§ Records for this task:
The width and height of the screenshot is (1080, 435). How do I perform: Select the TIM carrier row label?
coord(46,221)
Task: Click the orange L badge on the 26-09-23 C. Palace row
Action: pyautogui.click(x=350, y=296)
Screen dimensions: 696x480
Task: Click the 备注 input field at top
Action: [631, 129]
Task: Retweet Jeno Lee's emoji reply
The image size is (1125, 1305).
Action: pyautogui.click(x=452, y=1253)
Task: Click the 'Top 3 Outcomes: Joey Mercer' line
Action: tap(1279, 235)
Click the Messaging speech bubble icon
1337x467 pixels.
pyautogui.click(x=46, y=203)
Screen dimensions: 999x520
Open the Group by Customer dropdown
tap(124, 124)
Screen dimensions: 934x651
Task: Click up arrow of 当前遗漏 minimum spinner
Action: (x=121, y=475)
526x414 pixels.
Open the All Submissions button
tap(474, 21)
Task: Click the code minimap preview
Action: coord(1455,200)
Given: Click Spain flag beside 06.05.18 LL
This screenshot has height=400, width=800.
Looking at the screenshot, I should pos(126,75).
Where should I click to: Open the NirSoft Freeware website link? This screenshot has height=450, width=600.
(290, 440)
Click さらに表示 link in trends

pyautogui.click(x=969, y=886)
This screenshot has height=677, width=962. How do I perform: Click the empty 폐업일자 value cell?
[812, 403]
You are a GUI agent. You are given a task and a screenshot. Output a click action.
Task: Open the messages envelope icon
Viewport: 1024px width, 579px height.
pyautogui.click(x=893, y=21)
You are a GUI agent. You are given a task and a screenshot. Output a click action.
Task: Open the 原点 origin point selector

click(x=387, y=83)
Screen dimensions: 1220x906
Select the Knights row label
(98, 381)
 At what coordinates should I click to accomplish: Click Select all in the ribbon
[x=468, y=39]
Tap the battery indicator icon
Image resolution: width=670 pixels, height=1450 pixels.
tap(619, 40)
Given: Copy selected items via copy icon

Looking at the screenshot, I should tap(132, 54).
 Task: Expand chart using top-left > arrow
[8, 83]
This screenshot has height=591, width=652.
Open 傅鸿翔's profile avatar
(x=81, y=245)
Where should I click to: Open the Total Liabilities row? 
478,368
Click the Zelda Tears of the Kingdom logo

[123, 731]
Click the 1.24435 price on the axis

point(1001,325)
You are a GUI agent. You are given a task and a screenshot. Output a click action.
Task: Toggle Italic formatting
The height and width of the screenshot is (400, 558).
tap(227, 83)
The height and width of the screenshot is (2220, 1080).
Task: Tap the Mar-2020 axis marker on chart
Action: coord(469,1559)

§ Task to carry out: The requested output is the line holding "Task: Expand chart using top-left > arrow" and every line after it up to the last line of the listing, exactly, with nothing else.

§ Task solution:
 Task: Expand chart using top-left > arrow
[8, 83]
This screenshot has height=591, width=652.
Open 傅鸿翔's profile avatar
(x=81, y=245)
Where should I click to: Open the Total Liabilities row? 
478,368
Click the Zelda Tears of the Kingdom logo

[123, 731]
Click the 1.24435 price on the axis

point(1001,325)
You are a GUI agent. You are given a task and a screenshot. Output a click action.
Task: Toggle Italic formatting
The height and width of the screenshot is (400, 558).
tap(227, 83)
The height and width of the screenshot is (2220, 1080).
Task: Tap the Mar-2020 axis marker on chart
Action: coord(469,1559)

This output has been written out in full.